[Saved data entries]
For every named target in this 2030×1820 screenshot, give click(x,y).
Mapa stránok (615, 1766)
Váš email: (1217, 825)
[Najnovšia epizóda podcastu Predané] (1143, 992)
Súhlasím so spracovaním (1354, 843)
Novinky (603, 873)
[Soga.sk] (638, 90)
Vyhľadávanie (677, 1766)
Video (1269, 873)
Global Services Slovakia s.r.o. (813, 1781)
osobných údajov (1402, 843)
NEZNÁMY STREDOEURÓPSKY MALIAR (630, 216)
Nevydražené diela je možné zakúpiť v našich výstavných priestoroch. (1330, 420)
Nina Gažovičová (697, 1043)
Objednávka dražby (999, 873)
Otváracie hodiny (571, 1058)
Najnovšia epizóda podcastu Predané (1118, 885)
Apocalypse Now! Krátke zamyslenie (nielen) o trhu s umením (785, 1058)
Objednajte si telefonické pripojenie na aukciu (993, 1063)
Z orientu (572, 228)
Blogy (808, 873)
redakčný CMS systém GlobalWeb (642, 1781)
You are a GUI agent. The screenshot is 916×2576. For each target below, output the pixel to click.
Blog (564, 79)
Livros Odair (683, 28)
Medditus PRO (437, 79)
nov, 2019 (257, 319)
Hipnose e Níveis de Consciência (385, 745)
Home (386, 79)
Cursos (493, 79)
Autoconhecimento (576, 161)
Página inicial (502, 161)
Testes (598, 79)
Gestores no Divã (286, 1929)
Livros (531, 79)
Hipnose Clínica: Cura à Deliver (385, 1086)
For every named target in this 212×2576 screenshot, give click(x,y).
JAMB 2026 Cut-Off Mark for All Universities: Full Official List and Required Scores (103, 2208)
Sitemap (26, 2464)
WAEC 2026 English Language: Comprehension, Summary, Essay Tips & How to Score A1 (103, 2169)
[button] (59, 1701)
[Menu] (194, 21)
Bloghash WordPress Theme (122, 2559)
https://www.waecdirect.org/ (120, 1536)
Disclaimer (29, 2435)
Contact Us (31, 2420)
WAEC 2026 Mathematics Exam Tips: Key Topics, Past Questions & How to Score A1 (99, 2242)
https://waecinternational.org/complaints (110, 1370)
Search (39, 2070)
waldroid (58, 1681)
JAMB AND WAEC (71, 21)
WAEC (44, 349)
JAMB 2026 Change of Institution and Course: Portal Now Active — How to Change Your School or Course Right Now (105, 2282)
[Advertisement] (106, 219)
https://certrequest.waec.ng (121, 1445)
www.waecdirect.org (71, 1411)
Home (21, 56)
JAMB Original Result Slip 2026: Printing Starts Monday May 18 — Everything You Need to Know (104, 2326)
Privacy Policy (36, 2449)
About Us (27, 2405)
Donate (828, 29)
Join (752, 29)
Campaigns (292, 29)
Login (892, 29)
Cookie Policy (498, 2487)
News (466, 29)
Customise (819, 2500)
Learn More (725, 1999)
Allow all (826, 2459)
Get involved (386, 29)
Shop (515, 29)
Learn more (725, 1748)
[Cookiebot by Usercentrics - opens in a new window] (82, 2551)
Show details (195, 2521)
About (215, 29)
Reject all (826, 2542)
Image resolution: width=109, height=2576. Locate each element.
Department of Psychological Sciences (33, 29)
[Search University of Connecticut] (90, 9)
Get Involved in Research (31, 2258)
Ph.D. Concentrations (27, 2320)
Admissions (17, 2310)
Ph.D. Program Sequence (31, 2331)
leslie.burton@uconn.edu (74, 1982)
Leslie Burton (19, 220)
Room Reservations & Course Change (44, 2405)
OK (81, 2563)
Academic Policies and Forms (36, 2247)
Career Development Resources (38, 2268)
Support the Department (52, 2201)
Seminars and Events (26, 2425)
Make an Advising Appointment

**WHAT TO DO**
Beginning with the line that holds "Seminars and Events (26, 2425)", copy the entries exactly to their last line, and leave out every earlier line.

**RESULT**
Seminars and Events (26, 2425)
Make an Advising Appointment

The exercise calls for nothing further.